Jugendliche im Netz – Wo sie sich aufhalten und was sie dort tun

Heutige Jugendliche und junge Erwachsene sind eine viel beachtete Zielgruppe, über deren Freizeitverhalten schon viel geforscht wurde. Ein wichtiges Merkmal dieser Altersgruppe: sie ist mit digitalen Medien und dem Internet aufgewachsen und wird deshalb auch „Digital Natives“ genannt.
In dieser Studie geht es um die Unterschiede und Gemeinsamkeiten bei der Internetnutzung der Digital Natives im Vergleich zu Erwachsenen zwischen 35 und 45 Jahren. Diese ältere Vergleichsgruppe besteht aus Personen, die ebenso mit der Internetnutzung vertraut sind und das Internet regelmäßig und selbstverständlich nutzen, aber eben noch nicht damit aufgewachsen sind. Über- oder unterdurchschnittlich internetaffin im Vergleich zu anderen Vertretern ihrer Altersgruppe sind sie nicht. Die Angaben der Befragten unterstützen diese Einteilung. Während die jüngere Gruppe zum größten Teil angibt, schon mit unter 15 Jahren mit der Internetnutzung begonnen zu haben, war die ältere Gruppe beim Einstieg zum größten Teil schon zwischen 20 und 25 Jahren alt.
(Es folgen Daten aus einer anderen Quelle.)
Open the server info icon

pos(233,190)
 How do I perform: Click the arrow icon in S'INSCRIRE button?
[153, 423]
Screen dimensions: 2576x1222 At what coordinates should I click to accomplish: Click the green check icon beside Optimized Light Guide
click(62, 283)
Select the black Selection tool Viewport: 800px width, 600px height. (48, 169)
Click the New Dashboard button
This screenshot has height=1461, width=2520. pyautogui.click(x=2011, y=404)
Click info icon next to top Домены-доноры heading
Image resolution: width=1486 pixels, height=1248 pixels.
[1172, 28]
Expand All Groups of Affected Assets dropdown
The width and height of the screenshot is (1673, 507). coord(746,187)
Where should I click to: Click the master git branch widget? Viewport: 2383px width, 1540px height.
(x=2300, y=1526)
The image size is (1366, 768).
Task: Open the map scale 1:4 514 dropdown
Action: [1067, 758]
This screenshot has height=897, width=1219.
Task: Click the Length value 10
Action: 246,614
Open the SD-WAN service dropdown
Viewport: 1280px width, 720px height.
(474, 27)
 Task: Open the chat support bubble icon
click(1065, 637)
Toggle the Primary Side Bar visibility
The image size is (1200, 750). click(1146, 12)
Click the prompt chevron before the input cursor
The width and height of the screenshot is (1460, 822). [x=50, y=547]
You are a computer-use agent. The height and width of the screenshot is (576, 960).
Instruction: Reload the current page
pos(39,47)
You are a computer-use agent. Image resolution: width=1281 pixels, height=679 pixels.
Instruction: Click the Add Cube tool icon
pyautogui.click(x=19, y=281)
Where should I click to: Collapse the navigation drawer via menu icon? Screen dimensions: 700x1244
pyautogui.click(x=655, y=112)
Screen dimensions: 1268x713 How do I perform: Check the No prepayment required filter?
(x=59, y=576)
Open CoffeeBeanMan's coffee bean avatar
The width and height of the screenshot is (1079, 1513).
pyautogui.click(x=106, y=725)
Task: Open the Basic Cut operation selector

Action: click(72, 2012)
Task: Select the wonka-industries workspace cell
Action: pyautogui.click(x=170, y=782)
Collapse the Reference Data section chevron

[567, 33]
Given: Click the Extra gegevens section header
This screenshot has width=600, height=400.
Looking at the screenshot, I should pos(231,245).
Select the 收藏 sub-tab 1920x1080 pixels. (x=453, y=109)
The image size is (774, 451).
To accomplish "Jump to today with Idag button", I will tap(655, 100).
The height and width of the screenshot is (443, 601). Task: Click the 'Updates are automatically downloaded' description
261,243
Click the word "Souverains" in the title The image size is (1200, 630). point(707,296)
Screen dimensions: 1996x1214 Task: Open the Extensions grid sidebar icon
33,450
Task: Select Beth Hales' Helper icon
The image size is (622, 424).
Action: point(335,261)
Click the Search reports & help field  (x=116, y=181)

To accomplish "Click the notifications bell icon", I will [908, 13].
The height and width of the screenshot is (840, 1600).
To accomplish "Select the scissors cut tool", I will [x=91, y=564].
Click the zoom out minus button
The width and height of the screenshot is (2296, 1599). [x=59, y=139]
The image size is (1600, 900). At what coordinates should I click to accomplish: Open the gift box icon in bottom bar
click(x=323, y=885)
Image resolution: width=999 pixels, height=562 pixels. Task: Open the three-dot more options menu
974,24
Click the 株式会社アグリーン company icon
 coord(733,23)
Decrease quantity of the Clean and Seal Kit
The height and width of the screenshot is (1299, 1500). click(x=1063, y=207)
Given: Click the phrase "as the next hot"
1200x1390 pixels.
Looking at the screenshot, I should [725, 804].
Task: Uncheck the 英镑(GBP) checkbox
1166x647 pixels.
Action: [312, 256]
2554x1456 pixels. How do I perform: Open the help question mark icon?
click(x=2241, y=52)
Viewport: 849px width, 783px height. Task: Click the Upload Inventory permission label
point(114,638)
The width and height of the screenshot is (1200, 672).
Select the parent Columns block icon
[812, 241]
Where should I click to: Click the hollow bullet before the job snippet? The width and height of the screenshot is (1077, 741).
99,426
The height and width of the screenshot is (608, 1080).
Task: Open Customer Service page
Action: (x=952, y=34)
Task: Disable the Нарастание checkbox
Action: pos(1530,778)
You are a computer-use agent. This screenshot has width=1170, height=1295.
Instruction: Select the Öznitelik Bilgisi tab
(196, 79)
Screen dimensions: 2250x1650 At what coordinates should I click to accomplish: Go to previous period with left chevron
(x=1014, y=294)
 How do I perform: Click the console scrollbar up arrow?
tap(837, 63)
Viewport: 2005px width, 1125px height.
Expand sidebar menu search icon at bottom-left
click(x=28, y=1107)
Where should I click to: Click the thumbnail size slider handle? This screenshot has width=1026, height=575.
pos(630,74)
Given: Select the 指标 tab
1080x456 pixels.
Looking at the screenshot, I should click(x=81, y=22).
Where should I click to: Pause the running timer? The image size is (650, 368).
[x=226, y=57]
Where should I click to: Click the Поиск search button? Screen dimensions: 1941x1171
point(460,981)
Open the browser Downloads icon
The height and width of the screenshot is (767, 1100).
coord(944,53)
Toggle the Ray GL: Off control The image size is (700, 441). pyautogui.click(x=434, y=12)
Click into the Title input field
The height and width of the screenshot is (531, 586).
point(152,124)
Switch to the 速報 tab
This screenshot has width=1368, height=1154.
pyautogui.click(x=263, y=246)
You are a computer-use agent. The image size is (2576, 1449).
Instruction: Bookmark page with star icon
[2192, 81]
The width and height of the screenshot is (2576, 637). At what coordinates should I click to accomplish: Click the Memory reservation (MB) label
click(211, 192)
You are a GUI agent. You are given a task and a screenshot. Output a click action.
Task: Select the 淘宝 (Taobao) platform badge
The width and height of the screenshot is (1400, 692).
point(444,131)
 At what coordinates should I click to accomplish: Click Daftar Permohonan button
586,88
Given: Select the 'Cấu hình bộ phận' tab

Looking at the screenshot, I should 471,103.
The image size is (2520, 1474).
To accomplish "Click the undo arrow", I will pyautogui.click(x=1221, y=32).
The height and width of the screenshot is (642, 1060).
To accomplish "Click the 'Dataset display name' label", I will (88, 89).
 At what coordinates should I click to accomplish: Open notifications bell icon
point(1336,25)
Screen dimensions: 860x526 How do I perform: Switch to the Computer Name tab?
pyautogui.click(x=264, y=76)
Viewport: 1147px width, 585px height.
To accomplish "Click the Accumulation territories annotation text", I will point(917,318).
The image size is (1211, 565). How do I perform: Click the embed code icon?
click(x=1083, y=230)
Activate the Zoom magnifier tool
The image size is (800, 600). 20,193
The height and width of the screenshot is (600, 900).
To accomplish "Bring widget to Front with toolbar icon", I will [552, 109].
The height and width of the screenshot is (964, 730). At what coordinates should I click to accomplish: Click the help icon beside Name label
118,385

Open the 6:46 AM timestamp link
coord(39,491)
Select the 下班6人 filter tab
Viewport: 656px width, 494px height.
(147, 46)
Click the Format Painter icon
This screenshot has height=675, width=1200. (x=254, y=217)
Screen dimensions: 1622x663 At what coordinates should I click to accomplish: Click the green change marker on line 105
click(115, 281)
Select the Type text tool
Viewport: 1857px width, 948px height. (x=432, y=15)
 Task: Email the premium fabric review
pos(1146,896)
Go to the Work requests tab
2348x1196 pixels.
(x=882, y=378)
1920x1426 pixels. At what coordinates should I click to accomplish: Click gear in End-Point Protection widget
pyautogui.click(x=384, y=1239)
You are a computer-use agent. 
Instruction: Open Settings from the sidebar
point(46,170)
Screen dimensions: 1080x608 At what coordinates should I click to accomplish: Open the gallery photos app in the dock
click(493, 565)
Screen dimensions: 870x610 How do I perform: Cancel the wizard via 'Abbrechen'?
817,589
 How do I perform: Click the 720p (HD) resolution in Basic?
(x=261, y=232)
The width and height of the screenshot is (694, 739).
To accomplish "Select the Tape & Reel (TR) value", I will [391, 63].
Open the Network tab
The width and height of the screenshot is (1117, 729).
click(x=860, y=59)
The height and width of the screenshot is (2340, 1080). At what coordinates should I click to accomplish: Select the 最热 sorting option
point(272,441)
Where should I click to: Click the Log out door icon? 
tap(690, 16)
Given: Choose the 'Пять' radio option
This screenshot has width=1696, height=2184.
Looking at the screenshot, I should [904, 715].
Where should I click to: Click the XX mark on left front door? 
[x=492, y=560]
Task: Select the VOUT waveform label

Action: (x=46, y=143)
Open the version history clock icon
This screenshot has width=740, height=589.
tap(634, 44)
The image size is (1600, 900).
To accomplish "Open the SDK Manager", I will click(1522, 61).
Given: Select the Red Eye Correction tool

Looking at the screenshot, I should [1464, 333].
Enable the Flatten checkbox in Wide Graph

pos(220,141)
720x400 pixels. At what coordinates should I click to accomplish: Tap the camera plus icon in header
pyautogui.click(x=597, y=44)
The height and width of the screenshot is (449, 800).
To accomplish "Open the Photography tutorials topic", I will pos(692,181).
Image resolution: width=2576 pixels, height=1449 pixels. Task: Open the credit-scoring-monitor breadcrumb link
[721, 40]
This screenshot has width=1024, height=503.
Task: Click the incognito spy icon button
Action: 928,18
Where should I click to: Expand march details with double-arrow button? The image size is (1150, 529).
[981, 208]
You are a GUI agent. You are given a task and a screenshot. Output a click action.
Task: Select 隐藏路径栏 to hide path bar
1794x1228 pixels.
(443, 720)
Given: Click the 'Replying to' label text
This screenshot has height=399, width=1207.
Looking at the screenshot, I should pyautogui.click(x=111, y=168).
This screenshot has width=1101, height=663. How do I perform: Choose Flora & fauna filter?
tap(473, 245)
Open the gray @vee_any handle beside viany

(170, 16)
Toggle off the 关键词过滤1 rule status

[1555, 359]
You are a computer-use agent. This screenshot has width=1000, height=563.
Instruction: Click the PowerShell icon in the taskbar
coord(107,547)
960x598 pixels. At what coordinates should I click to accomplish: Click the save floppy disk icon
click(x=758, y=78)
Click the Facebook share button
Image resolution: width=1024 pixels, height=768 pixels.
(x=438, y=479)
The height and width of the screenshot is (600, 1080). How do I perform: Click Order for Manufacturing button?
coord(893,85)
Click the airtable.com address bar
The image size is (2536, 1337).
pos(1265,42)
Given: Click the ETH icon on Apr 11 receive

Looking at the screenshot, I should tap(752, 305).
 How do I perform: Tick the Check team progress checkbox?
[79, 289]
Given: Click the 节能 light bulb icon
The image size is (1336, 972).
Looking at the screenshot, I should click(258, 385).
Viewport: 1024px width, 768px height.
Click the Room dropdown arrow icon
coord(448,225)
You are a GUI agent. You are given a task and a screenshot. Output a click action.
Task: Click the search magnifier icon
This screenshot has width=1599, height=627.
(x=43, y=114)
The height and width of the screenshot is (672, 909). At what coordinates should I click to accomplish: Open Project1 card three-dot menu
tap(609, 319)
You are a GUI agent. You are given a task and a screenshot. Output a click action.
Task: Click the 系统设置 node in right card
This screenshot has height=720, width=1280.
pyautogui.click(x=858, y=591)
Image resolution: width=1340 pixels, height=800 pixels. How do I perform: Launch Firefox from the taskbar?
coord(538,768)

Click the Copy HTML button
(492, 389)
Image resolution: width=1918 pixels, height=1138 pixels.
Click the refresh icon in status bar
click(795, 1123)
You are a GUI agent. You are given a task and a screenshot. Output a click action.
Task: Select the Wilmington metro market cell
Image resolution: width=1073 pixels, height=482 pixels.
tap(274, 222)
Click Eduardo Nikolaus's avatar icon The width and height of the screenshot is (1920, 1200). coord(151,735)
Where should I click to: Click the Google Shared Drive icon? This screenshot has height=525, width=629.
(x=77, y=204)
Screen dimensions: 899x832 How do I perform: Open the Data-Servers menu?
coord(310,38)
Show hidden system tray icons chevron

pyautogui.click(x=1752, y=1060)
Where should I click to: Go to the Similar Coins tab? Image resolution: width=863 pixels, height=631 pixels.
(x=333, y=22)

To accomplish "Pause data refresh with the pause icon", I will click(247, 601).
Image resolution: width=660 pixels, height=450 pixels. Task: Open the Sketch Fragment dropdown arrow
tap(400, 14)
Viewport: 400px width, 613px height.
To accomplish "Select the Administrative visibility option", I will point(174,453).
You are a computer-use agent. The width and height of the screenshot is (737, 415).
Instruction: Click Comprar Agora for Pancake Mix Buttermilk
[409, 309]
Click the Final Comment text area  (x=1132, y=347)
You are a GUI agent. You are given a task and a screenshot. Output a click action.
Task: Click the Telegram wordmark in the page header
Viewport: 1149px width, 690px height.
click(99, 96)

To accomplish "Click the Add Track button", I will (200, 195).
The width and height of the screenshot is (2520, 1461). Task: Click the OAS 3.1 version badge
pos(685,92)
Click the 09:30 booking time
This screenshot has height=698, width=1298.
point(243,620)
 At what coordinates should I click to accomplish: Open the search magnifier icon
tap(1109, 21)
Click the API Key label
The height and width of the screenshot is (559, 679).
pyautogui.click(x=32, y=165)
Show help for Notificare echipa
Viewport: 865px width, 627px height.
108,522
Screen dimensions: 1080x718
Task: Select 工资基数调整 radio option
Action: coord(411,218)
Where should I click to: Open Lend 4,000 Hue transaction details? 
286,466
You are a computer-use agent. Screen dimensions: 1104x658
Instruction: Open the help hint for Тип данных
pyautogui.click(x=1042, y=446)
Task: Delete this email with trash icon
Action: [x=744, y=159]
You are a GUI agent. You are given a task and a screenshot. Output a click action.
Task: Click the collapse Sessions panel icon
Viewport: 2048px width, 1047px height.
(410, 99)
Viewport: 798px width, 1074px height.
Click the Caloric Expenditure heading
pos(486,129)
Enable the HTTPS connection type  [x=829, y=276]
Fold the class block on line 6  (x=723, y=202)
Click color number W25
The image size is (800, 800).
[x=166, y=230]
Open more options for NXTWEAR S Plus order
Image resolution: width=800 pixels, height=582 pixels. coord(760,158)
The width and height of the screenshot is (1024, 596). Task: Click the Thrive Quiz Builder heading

Die unterschiedliche Sozialisierung, sicher aber auch generelle Unterschiede im Verhalten Jugendlicher und Erwachsender bewirken letztendlich die im Folgenden dargestellten Ergebnisse.

Auf welchen Seiten Surfen Digital Natives? Besuchen sie grundsätzlich anderen Seiten als die ältere Vergleichsgruppe?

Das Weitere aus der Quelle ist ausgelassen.